I requested support for this feature to Apple when I started working on Spark, more than 3 years ago. Since then not much progress has been made, and support is still not available, so I decided it was time to take matters into my own hands.

The workaround I came up with is to emulate resource casting by using a Metal heap to allocate the two resources at the same memory location:

// Determine block compressed texture size:
MTLTextureDescriptor* bc_desc = [MTLTextureDescriptor
    texture2DDescriptorWithPixelFormat:MTLPixelFormatBC7_RGBAUnorm
    width:input.w height:input.h mipmapped:false];    
bc_desc.storageMode = MTLStorageModePrivate;
bc_desc.usage = MTLTextureUsageShaderRead;

MTLSizeAndAlign sa = [device heapTextureSizeAndAlignWithDescriptor:bc_desc];

// Allocate heap:
MTLHeapDescriptor* hd = [[MTLHeapDescriptor alloc] init];
hd.size               = sa.size;
hd.storageMode        = MTLStorageModePrivate;
hd.hazardTrackingMode = MTLHazardTrackingModeUntracked;
hd.type               = MTLHeapTypePlacement;
id<MTLHeap> heap = [device newHeapWithDescriptor:hd];

// Allocate texture and buffer at the same location:
id<MTLTexture> bc_tex = [heap newTextureWithDescriptor:bc_desc offset:0];
id<MTLBuffer>  bc_buf = [heap newBufferWithLength:sa.size
    options:MTLResourceStorageModePrivate offset:0];

We then write to the buffer and read from the texture.

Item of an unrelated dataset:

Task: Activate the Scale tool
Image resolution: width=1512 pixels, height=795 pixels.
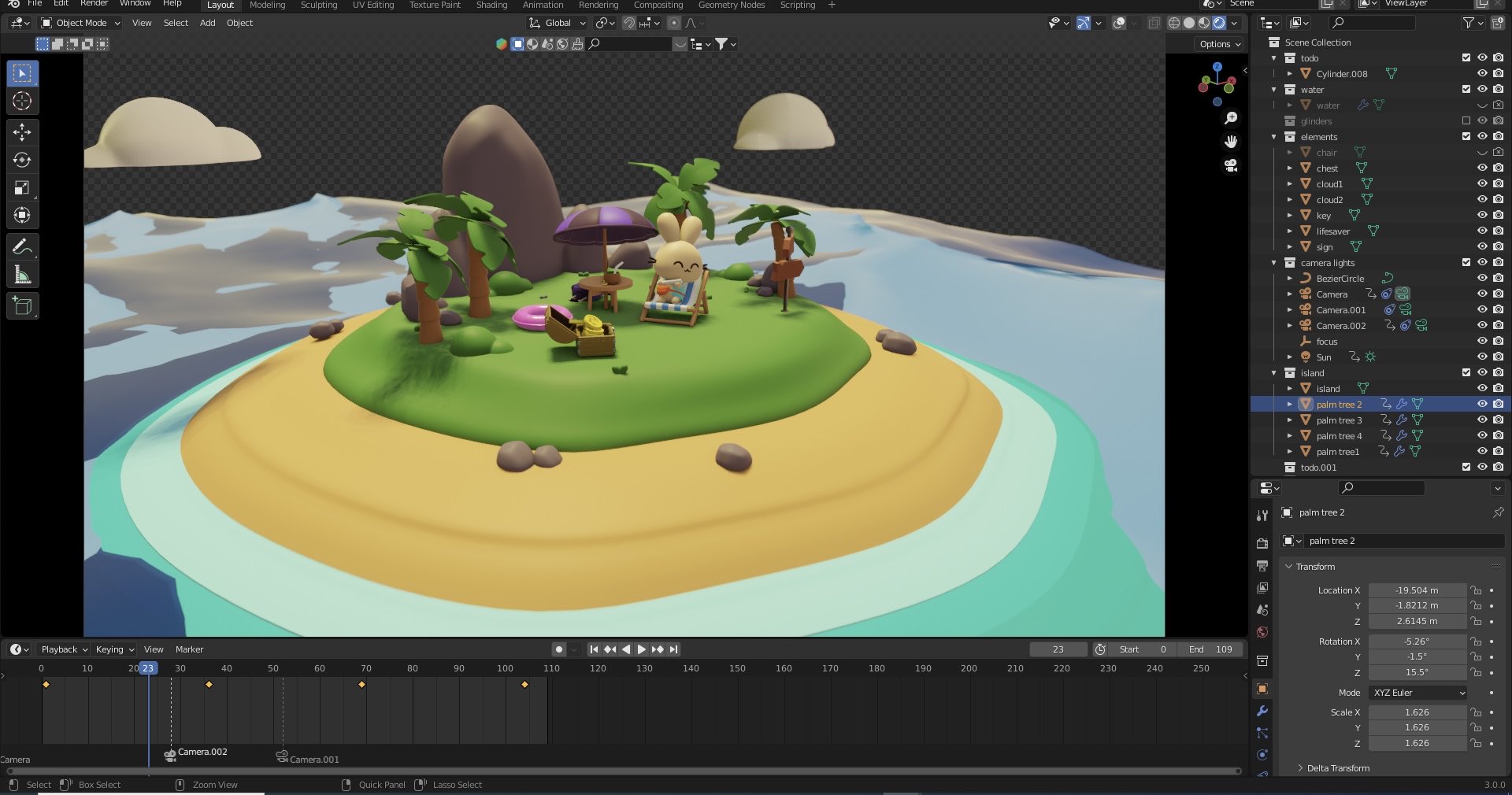Action: pyautogui.click(x=22, y=188)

With fences to synchronize access, we can ensure writes are visible before sampling:

// Invoke Spark kernel
id enc = [cb computeCommandEncoder];
[enc useResource:bc_buf usage:MTLResourceUsageWrite];
// … dispatch spark kernel …
[enc updateFence:fence];
[enc endEncoding];

// Sample the aliased texture from compute or graphics.
[enc2 waitForFence:fence];
[enc2 useResource:bc_tex usage:MTLResourceUsageSample];
// … dispatch that samples bc_tex …
[enc2 endEncoding];

However, for this to work the codec needs to read the input texture and write to the output buffer taking texture swizzling into account. For an overview of how texture tiling works, I recommend Fabian’s post: Texture Tiling and Swizzling

To determine the tiling order on Apple silicon, I wrote blocks with increasing color values and read back the buffer to observe the storage order. On the M4 (the machine I’m writing this on), the GPU uses the following approach for BC blocks: The texture is divided into macro tiles (32×32 blocks, or equivalently 128×128 pixels) arranged in row-major order. Within each macro tile, blocks are stored in X-first Morton order.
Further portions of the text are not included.